:: EXCERPT ::
-- Start --
Why Overfitting Isn’t Always Bad: Retrofitting Cross-Lingual Word Embeddings to Dictionaries

summary

Published

Tuesday, June 11, 2024

Keywords

cross-lingual word embeddings, bilingual lexicon induction, retrofitting

TL;DR

This paper, “Why Overfitting Isn’t Always Bad: Retrofitting Cross-Lingual Word Embeddings to Dictionaries,” challenges the traditional view that overfitting is inherently detrimental when developing cross-lingual word embeddings (CLWE)1 and that the evaluation of CLWE using Bilingual Lexicon Induction (BLI) is flawed.

Cross Language Word Embeddings (CLWE) in a nutshell

Since I have not looked into CLWE before I add this outline on how CLWE are being learned from in the video lined below.

  1. embeddings are learned for each language
  2. a Bilingual dictionary provides a mapping from word pairs which is used to tweak the embeddings so they align across languages.

Abstract

Cross-lingual word embeddings (CLWE) are often evaluated on bilingual lexicon induction (BLI). Recent CLWE methods use linear projections, which underfit the training dictionary, to generalize on BLI. However, underfitting can hinder generalization to other downstream tasks that rely on words from the training dictionary. We address this limitation by retrofitting CLWE to the training dictionary, which pulls training translation pairs closer in the embedding space and overfits the training dictionary. This simple post-processing step often improves accuracy on two downstream tasks, despite lowering BLI test accuracy. We also retrofit to both the training dictionary and a synthetic dictionary induced from CLWE, which sometimes generalizes even better on downstream tasks. Our results confirm the importance of fully exploiting the training dictionary in downstream tasks and explains why BLI is a flawed CLWE evaluation.computational resources to train.

(Zhang et al. 2020)
-- End --
:: EXTRACTED RECORDS ::
-- Start --
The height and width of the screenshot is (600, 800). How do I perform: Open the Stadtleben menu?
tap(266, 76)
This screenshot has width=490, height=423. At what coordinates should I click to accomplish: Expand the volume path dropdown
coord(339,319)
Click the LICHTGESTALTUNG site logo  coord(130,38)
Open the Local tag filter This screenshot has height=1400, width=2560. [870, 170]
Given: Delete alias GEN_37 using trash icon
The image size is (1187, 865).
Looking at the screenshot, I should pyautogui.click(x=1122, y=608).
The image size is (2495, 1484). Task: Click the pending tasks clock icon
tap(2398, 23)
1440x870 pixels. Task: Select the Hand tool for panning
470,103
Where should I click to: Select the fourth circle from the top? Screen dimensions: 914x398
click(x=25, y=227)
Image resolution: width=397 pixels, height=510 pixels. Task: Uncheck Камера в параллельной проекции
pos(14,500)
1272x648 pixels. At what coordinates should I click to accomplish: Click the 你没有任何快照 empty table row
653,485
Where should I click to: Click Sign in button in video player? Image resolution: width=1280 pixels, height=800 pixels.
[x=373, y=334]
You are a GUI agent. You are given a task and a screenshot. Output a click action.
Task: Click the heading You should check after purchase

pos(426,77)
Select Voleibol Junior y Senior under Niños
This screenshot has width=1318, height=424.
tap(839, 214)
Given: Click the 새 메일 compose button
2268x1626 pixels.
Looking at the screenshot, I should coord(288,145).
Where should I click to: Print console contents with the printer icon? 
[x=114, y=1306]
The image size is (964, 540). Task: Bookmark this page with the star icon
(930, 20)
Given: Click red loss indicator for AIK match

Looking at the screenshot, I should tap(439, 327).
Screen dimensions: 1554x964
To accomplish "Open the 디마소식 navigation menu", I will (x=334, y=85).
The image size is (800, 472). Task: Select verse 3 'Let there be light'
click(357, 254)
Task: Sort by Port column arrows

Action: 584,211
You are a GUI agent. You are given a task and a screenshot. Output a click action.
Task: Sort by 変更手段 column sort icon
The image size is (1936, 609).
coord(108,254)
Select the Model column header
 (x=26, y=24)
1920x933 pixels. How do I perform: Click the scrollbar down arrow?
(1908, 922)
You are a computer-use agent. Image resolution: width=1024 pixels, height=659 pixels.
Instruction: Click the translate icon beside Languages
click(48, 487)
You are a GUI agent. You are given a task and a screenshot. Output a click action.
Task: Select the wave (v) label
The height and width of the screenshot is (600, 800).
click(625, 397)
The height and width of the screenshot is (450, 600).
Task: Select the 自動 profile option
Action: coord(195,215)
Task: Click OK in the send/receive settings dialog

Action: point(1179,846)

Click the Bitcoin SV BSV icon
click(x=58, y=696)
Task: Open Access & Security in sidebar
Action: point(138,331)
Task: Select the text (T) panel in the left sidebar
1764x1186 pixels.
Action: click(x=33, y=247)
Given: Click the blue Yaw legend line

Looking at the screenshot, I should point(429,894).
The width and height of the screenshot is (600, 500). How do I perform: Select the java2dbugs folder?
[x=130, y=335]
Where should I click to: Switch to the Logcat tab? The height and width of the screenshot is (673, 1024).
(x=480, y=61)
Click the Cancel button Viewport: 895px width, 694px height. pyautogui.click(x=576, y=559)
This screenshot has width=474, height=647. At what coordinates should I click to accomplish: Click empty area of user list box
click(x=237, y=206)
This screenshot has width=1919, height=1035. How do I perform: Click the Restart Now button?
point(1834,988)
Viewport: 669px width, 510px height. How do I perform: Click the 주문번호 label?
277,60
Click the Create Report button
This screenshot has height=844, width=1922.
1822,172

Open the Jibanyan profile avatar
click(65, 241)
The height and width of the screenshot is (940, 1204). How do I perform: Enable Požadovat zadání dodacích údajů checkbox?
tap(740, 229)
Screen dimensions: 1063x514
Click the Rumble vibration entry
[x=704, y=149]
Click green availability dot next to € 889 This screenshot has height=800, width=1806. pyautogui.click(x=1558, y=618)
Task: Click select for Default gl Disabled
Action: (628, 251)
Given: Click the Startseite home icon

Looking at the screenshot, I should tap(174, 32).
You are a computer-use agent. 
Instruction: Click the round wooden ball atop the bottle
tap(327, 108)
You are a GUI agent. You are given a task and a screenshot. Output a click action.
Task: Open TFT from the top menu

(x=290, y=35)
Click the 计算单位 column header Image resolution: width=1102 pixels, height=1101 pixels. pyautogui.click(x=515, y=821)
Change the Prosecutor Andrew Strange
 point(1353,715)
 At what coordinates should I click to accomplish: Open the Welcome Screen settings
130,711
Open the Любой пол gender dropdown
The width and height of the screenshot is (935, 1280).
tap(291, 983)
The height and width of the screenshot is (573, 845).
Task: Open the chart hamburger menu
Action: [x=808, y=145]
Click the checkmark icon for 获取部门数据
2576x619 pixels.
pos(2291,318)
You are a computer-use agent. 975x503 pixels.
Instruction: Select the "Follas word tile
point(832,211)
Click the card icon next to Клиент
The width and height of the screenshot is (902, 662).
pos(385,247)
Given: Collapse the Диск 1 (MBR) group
-- End --
:: PROBLEMS TO WORK ON ::
a) Reproduce word for word the stretch of the cross-lingual word embeddings summary from "Since I have" through "align across languages.".
b) Carry on writing the cross-lingual word embeddings summary from its last line.

:: ANSWERS FOR THE TASKS ::
a)
Since I have not looked into CLWE before I add this outline on how CLWE are being learned from in the video lined below.

  1. embeddings are learned for each language
  2. a Bilingual dictionary provides a mapping from word pairs which is used to tweak the embeddings so they align across languages.

b)
Key Points:

  1. Traditional Evaluation of CLWE:
    • Cross-lingual word embeddings (CLWE) typically aim to map words from different languages into a shared vector space.
    • They are commonly evaluated using Bilingual Lexicon Induction (BLI), which tests the model’s ability to translate words based on a set of test words.
  2. Underfitting in Projection-Based CLWE:
    • Current CLWE methods, particularly linear projection-based ones, underfit the training dictionary. This means they don’t perfectly align all translation pairs in the training data.
    • The paper argues that this underfitting, while beneficial for BLI test accuracy, can hinder performance on downstream tasks where words from the training dictionary play a critical role.
  3. Retrofitting Approach:
    • The authors propose retrofitting as a post-processing step to bring training translation pairs closer in the embedding space, essentially overfitting the training dictionary.
    • This retrofitting involves modifying the embeddings to minimize distances between training translation pairs while retaining as much of the original structure as possible.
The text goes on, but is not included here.